Before I go into the actual code and briefly explain how it does it, I will explain the reasoning why such a model was developed.

Use Case

Let’s say you are developing a school management system and you are designing a schema to store attributes for a student. A student object will contain a number of attributes, such as their name, date of birth, ethnicity etc. Naturally, it would make sense to create a table, named students with a column for each of the attributes.

However, as the school management system will be sold globally, it becomes obvious that different schools in different countries may wish to store different attributes. For instance, here in the UK, we might store the students’ gender, if they are on free school meals, if they are in foster care, their UPNs etc. Some of these attributes might be of interest to some schools, but it would be unwise to try and foresee every possible attribute in advance, leading to an extremely wide entity with many of its columns being left empty.

The question is how can we store attribute data that describes a certain entity, without knowing how many or which attributes will be suitable?

EAV (Entity Attribute Value)

The solution is to adopt an EAV model. EAV is based on the mathematical notation of a sparse matrix, which essentially enables the efficient storage for large entities that would likely be highly fragmented otherwise.

T-SQL Example:

Below is a table adhering to the EAV pattern:

StudentID AttributeName AttributeValue
1 gender ‘M’
1 name ‘Student1’
1 ethnicity ‘White British’
2 name ‘Student2’
2 age ‘19’
3 name ‘Student3’

We could store any number of entities. The data type of attributes could be all stored as nvarchar or we could set it to a SQL_Variant.

The problem with the data above is that its not all that readable. We could always parse it and build up the student object programmatically, but this would be a computationally costly operation, particularly if hundred of thousands of rows are returned.

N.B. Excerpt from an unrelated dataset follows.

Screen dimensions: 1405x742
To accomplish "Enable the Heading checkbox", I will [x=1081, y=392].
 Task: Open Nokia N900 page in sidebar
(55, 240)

Fortunately for us, since SQL 2005, Pivots transform the data from rows into columns, so the data above will appear as:

StudentID Gender Name Ethnicity Age
1 ‘M’ ‘Student1’ ‘White British’ null
2 ‘F’ ‘Student2’ null 20
3 ‘M’ ‘Student3’ null null

There are two types of pivots, a dynamic and non-dynamic pivot.

Here is how we could use a non-dynamic pivot:

select *
from 
(
  select StudentID, AttributeName, AttributeValue
  from Students
) data
pivot
(
  max(AttributeValue)
  for AttributeName in ([Gender], [Name], [Ethnicity], [Age], [...])
) piv;

However, there are scenarios in which we cannot know the attribute types and rather than hardcoding values, we can make use of a dynamic pivot:

DECLARE @cols AS NVARCHAR(MAX), @query AS NVARCHAR(MAX)

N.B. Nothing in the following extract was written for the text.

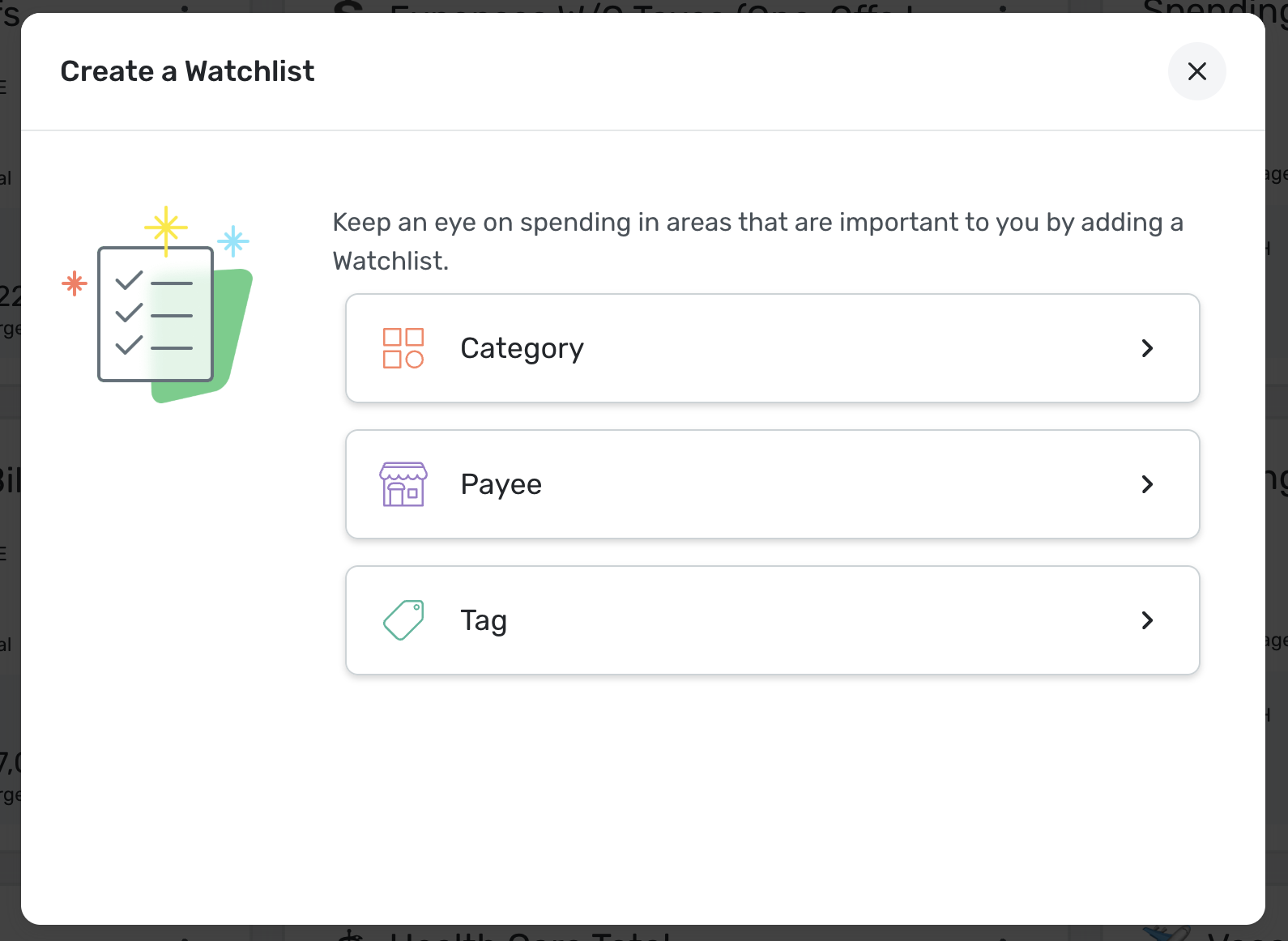The image size is (1288, 941).
Task: Click the empty middle of Category card
Action: click(851, 348)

select @cols = STUFF((SELECT ',' + QUOTENAME(AttributeName) 
                    from Students
                    group by AttributeName
                    order by AttributeName
            FOR XML PATH(''), TYPE
            ).value('.', 'NVARCHAR(MAX)') 
        ,1,1,'')

set @query = 'SELECT StudentID,' + @cols + ' from 
             (
                select StudentID, AttributeName, AttributeValue
                from Students
             ) data
            pivot 
            (
                max(AttributeValue)
                for AttributeName in (' + @cols + ')
            ) piv '

execute(@query);

The result is identical, however, columns in the second example are dynamic.

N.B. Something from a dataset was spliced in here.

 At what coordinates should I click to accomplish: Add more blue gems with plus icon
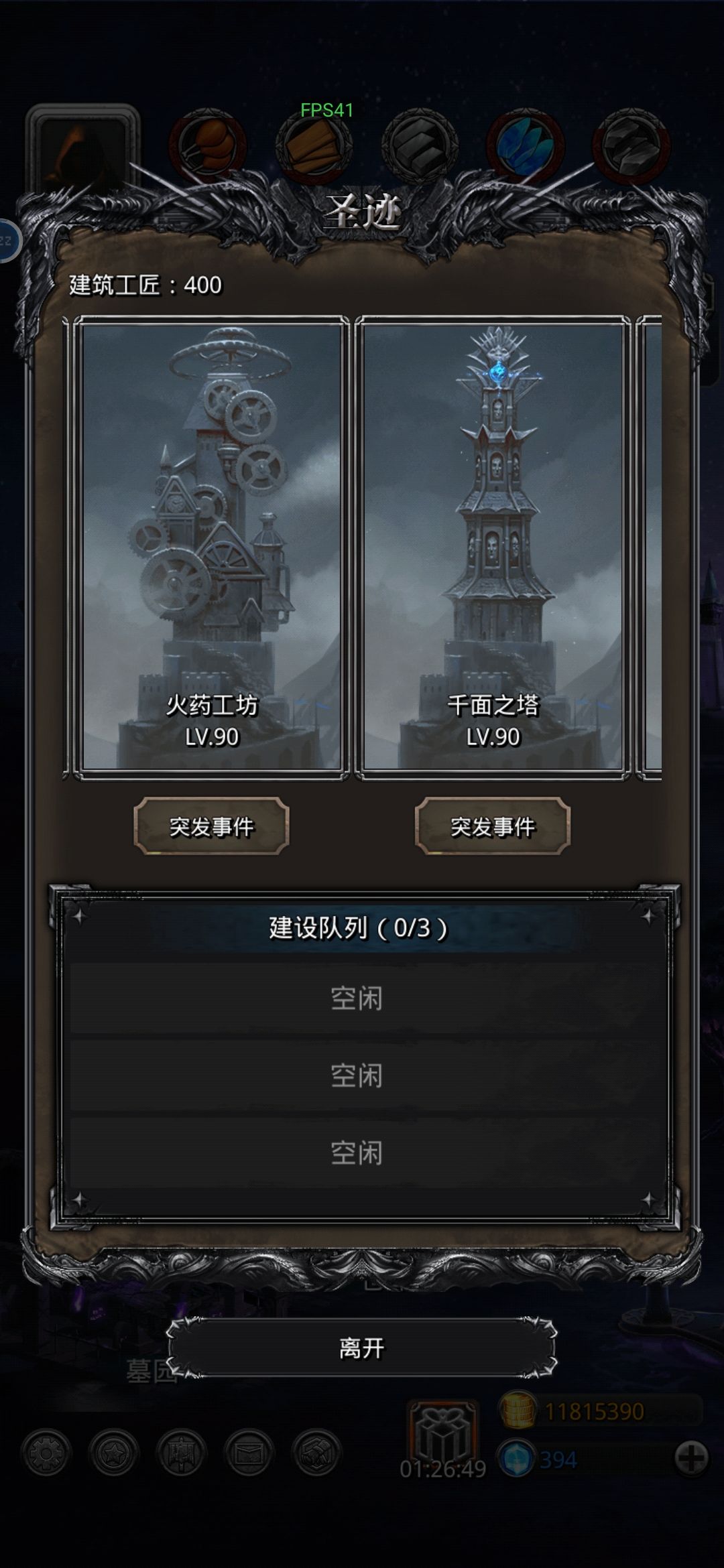pyautogui.click(x=691, y=1458)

Dynamic queries are great, but performance does suffer – In my real use case example, a dynamic pivot executed in approx 20seconds, compared to a non-dynamic pivot executing in 1/3 of a second.

So here we have it, a SQL Pivot! Do note that the EAV model is rather controversial and a quick google search will reveal it as an anti pattern. In my opinion, like in the scenario above, it provides with an elegant solution to otherwise a complex problem. However, should I’ve opted for the dynamic solution (which was, of course, my first choice), performance was completely unacceptable. Use wisely with well-defined queries!